North Carolina lawmakers must begin to plan and prepare for the proposed federal budget cuts and changing policies that have already started to affect our state budget. Here are a few of the ways that federal volatility could continue to play out for North Carolina budget writers:
- The federal cost-shift cuts that are already taking effect and affecting our state budget include those that are based on the Federal Medical Assistance Percentage (FMAP). For the past three years, our state has seen federal medical assistance for Medicaid and the Children’s Health Insurance Program (CHIP) remain consistent; however, that has begun to change as North Carolina next year will have to cover an additional $33 million just to maintain the same level of Medicaid services. Furthermore, the federal medical assistance that our state receives for CHIP is also set to return to its historical lower percentages beginning in 2020 (i.e., decreasing from federal assistance that is close to 100 percent to one that is closer to 75 percent).
- Earlier this year, President Trump also proposed eliminating various programs that would affect local governments and communities all across the state and which require planning on the state’s part, such as the Low-Income Home Energy Assistance Program, which helps keep poor families safe and healthy by assisting with energy costs; the Social Services Block Grant Program, which allows states to tailor social services to the people’s needs; and the Community Services Block Grant Program, which helps counties and cities tackle serious challenges facing communities like affordable housing and creating jobs through the expansion and retention of businesses.
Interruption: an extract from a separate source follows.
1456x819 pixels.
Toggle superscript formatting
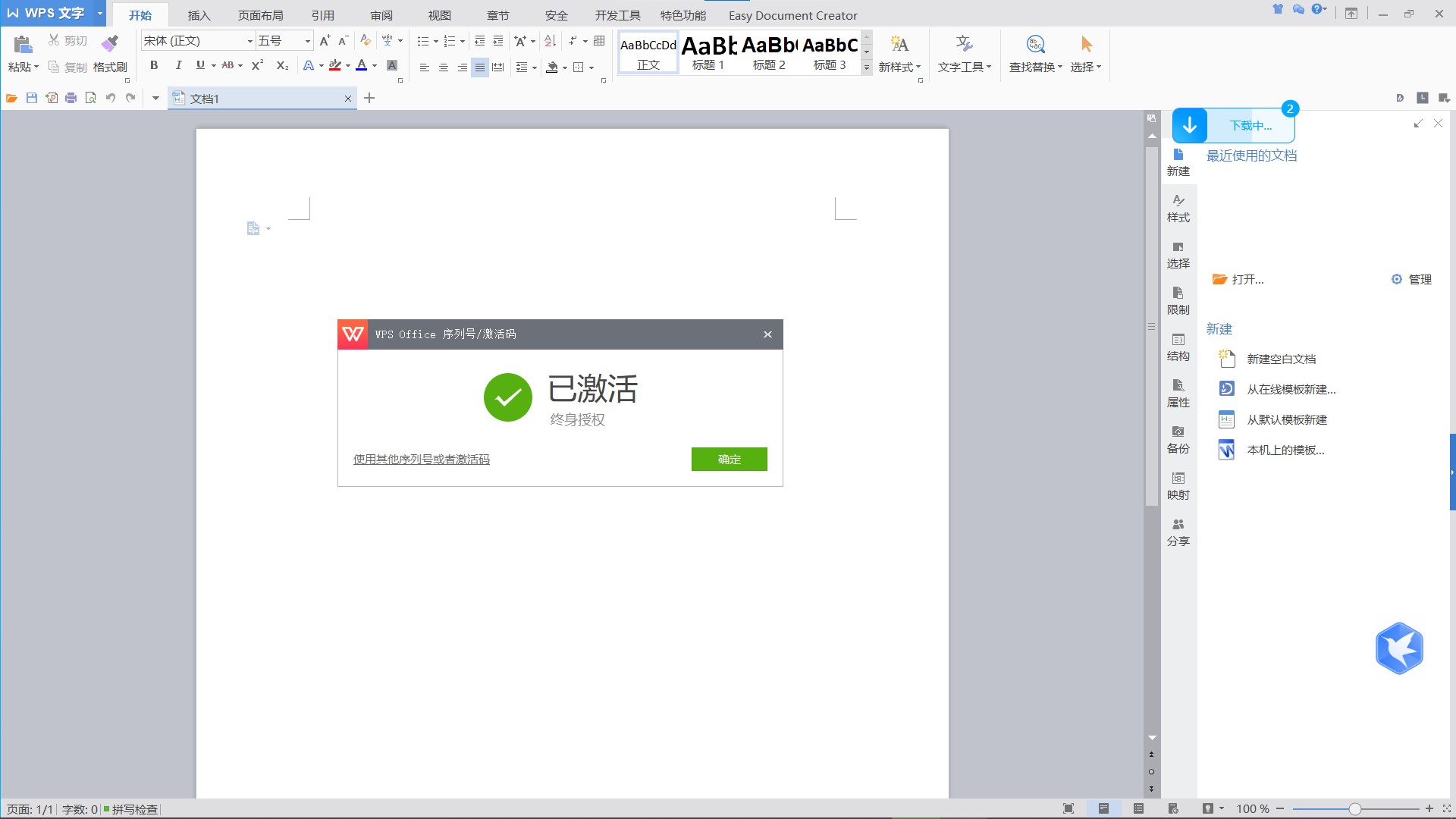pos(257,66)
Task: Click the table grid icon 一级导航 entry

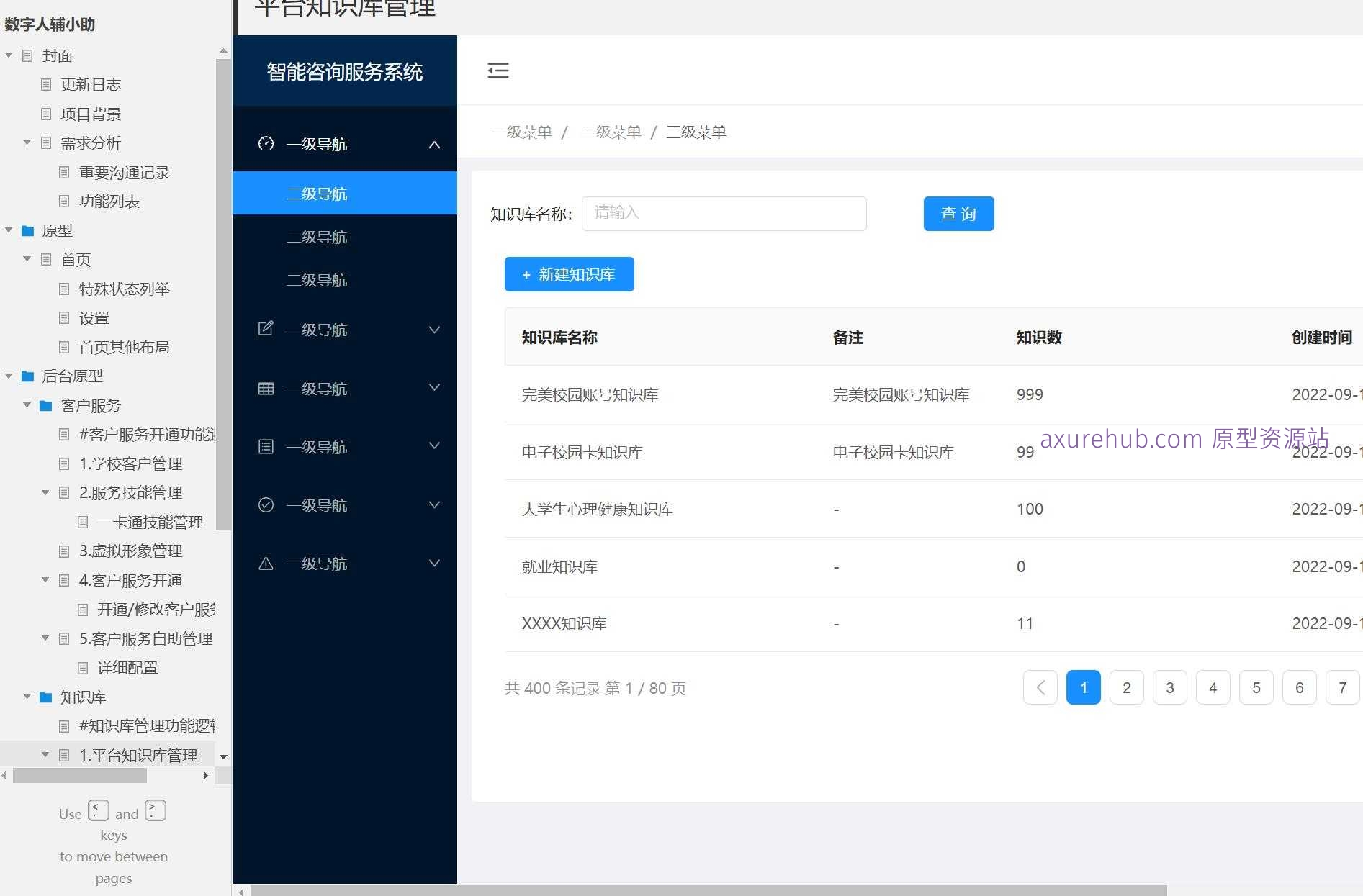Action: point(266,388)
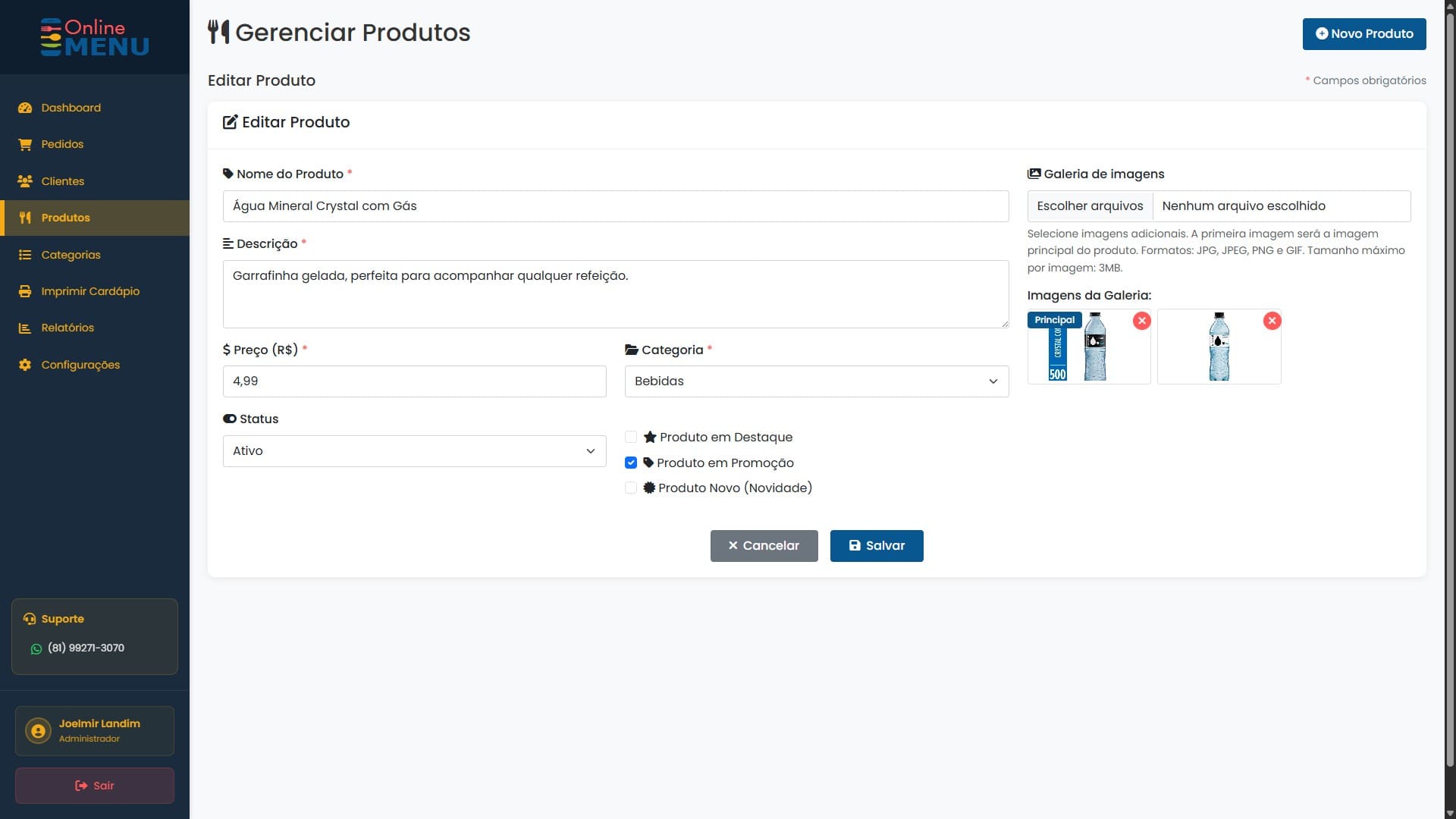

- The President’s rescission package is the latest example of another set of budget cuts that states must plan for. The rescission package is both cutting programs and reducing the budgets for future spending in key areas and would be felt by people and local governments all across the country over the next 10 years. Among the programs most affected are the Federal Highway Administration program, public and rural housing initiatives, and rural water and waste disposal programs.
- An additional way in which the state’s finances could be affected by federal volatility is through policy changes. On healthcare, Congress has pushed to convert Medicaid into a per-capita cap model. If this took effect, North Carolina would be harmed as funding would be capped by enrollee and not based on true healthcare costs and needs, meaning the state would end up having to cover more in costs to maintain many of the existing services. Furthermore, Trump’s infrastructure plan does not provide for much federal assistance as the plan counts on state and local governments working with private investors to come up with much of the money.
Overall, as North Carolina’s lawmakers wind down their short session, it is critical that they ensure our state has all the tools available to maintain fiscal flexibility for the coming years.
Luis Toledo is a Policy Analyst with the Budget & Tax Center, a project of the NC Justice Center.